MO: County will take your private HOA roads off your hands — if they’re not too old and crumbly

By Deborah Goonan, Independent American Communities

 

Jefferson County, Missouri, is joining the nationwide de-privatization trend. With regard to the utter failure of private homeowners’ associations to adequately maintain infrastructure, Jason Jonas, Public Works Director for the County, “gets it.”

Today’s referenced article is a refreshingly frank discussion of reality. HOA boards are generally clueless when it comes to maintaining private roads and bridges. HOAs rarely save enough money for road repair and resurfacing — they barely pay for plowing snow and pothole repair. As private organizations, they don’t have access to road and traffic engineers or contractors capable of doing road work.

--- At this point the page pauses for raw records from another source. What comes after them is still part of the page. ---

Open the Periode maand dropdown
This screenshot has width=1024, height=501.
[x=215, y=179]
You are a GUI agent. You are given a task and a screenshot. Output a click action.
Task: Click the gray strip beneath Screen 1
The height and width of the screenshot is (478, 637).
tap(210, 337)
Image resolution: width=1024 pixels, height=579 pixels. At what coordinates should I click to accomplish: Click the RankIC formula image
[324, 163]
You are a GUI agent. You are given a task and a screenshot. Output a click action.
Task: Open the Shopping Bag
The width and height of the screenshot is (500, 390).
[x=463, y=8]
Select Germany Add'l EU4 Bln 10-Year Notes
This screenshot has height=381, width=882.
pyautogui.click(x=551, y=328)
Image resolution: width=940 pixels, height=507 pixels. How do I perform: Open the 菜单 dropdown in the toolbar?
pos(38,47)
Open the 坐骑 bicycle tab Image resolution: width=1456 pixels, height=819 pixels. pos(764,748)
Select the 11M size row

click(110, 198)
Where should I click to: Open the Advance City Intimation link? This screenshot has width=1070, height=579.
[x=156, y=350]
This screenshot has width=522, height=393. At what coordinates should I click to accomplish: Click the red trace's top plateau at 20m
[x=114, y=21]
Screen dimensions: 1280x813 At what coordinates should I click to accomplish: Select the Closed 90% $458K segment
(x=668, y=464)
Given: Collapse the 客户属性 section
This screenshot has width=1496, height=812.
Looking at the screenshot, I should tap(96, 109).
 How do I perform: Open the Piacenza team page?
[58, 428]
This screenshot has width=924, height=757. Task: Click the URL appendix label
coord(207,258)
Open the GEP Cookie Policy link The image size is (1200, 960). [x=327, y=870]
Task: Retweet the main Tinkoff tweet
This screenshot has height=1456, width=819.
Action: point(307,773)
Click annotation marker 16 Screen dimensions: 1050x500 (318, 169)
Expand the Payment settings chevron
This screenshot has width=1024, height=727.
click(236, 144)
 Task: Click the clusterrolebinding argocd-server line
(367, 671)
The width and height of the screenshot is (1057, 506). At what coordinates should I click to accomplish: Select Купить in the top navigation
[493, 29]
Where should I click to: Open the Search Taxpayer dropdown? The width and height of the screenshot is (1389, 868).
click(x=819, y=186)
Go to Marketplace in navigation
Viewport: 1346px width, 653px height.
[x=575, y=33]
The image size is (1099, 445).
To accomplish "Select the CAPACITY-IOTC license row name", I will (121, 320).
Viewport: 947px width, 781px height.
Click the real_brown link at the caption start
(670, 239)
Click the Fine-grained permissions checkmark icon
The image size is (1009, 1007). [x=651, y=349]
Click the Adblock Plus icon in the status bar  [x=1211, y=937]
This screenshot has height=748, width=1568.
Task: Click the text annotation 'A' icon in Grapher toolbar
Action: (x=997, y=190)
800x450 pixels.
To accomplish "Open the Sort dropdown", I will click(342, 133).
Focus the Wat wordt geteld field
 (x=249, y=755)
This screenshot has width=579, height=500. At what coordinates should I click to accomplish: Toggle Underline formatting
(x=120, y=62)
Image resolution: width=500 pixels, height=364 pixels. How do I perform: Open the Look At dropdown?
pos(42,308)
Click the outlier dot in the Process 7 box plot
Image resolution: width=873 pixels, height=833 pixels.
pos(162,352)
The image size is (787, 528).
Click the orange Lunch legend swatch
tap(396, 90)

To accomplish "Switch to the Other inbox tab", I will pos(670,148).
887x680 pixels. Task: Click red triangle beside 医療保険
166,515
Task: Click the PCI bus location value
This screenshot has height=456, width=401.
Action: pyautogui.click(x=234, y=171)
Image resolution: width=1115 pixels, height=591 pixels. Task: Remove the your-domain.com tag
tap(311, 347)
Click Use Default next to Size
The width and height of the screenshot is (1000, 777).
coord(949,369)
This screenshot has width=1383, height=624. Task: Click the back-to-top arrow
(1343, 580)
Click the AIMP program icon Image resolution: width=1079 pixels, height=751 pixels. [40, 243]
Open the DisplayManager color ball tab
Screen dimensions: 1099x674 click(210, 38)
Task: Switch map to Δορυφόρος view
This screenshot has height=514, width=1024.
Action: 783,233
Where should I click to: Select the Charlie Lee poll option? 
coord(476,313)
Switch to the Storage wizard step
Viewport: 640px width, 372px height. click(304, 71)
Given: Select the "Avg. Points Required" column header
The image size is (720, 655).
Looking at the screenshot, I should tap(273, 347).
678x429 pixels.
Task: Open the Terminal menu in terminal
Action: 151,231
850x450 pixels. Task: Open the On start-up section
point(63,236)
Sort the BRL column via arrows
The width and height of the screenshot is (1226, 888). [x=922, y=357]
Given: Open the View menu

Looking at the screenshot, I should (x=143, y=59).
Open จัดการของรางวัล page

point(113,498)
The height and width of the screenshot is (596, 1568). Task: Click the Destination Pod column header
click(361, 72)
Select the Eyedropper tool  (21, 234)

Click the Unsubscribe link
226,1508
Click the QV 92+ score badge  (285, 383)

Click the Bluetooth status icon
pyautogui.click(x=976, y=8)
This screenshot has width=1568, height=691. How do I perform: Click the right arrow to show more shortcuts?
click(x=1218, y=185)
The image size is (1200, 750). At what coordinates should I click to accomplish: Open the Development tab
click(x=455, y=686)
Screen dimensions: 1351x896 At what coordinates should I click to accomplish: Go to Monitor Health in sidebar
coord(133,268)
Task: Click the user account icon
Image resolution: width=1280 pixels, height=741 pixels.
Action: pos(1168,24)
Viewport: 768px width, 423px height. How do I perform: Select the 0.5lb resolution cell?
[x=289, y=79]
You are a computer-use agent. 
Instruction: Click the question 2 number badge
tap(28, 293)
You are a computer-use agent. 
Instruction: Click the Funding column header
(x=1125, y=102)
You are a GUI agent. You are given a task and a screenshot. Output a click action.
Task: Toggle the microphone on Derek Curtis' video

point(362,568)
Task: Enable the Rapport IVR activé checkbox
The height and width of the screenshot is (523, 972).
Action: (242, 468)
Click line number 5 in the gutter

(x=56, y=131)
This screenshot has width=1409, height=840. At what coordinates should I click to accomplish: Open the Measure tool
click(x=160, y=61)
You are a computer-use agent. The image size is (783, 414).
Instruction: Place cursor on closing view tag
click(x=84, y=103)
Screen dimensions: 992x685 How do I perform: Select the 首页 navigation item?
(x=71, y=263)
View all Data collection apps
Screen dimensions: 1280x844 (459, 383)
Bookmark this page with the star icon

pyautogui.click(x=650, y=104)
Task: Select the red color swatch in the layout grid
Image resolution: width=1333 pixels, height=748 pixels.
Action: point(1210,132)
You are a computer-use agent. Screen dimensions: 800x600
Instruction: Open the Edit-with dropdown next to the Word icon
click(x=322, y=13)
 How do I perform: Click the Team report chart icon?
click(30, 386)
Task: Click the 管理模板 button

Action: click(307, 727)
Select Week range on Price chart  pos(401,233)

Not mentioned by Jonas, but also a practical problem: road contractors aren’t that interested small jobs, typical of HOAs. Road repair contractors that are willing to work on one or two roads at a time charge a premium price. And, let’s face it, HOA contractors tend to be “preferred vendors” chosen by community association management companies, or friends and family of board members in smaller, self-managed communities.

So, are homeowners getting a fair price, or are they paying inflated rates for “referral fees” or kickback schemes?

I hear from many readers with this specific complaint!

And then there are the issues of poor quality service, unlicensed or shady contractors that don’t finish the job they’ve started, and a lack of accountability from both the contractor and the board that hired them.

HOAs do an equally poor job of maintaining private sewer and water utilities, storm water management systems, and dams that contain private lakes. Here on IAC, you’ll find dozens of posts on these topics, citing articles and television reports of homeowners,’ condominium, and cooperative housing associations in planned communities, dealing with crumbling roads, washed out bridges, chronic flooding caused by poor drainage, sewer backups, and poor water quality.

Sounds like utopia, right?

 

Reading between the lines…

 

While it’s generally good news that Jefferson County recognizes the error of its ways — approving dozens of planned communities with private roads over the past four decades — notice that Jonas says the County isn’t interested in taking on maintenance of roads more than 20 years old.

Even though 30-40 year old association-governed communities are most in need of assistance, their roads are too far gone. Jonas says that repairing these crumbling roads would bankrupt the County.

So, what are homeowners in mature HOAs supposed to do?

Chances are, Jefferson County will follow another emerging trend — establishing Special Districts designed to tax property owners for bringing their private roads up to current building code, so that the Municipality, County, or State can then accept those roads for ongoing public maintenance.

Those homeowners are likely to face some tough choices: fork over huge HOA special assessments, finance repairs with expensive HOA loans, or agree to pay higher property taxes, with County assessments spread out over 10 to 20 years.

Of the three options, working with the County seems to be the least of evils.

Jonas claims that adding 150 miles of private roads — the ones that are still in decent condition — won’t lead to tax increases. But, he admits that the County intends to tap into its share of state fuel tax dollars in order to keep that promise.

What happens when state fuel tax dollars won’t stretch far enough to repair roads in dozens, if not hundreds, of currently maintained by HOAs? A fuel tax increase seems likely in the state of Missouri. I’d bet on it.

Government leaders and housing policymakers, take note. For nearly five decades, the HOA industry has misled you into believing that privatization of infrastructure — both construction and maintenance — by a patchwork of planned community subdivisions, would save local and state government taxpayers a great deal of money and make housing more affordable.

But, in the long run, governments are left to deal with deteriorating neighborhoods, while housing has become much less affordable.

Meanwhile, housing consumers have been sold on the promise that HOAs exist to protect and enhance property values. It’s not as if home buyers are willing to pay a premium price for property in neighborhoods with crumbling roads and failing bridges.

Myths busted.

 

Unknown road requiring maintenance. (Pixabay.com)

 

ICYMI: County looks to take over 150 miles of private streets

By Steve Taylor, My Leader Publications

Jefferson County officials are looking to assume control of up to 150 miles of subdivision streets that are now under private ownership.

Public Works Director Jason Jonas said his department has begun accepting applications from subdivision homeowner associations that want the county to take over maintenance of their streets.

“We’re already reviewing two of the applications,” Jonas said, “and we’ve got another three or four considering it. And I’ve talked with maybe a half-dozen more.”

Assuming control of subdivision streets is a step forward for Jefferson County, which has never done so before, Jonas said.

Many other counties, on the other hand, do. For example, St. Louis County maintains about 600 miles of subdivision streets, and St. Charles County maintains 285 miles of those kinds of streets, Jonas said.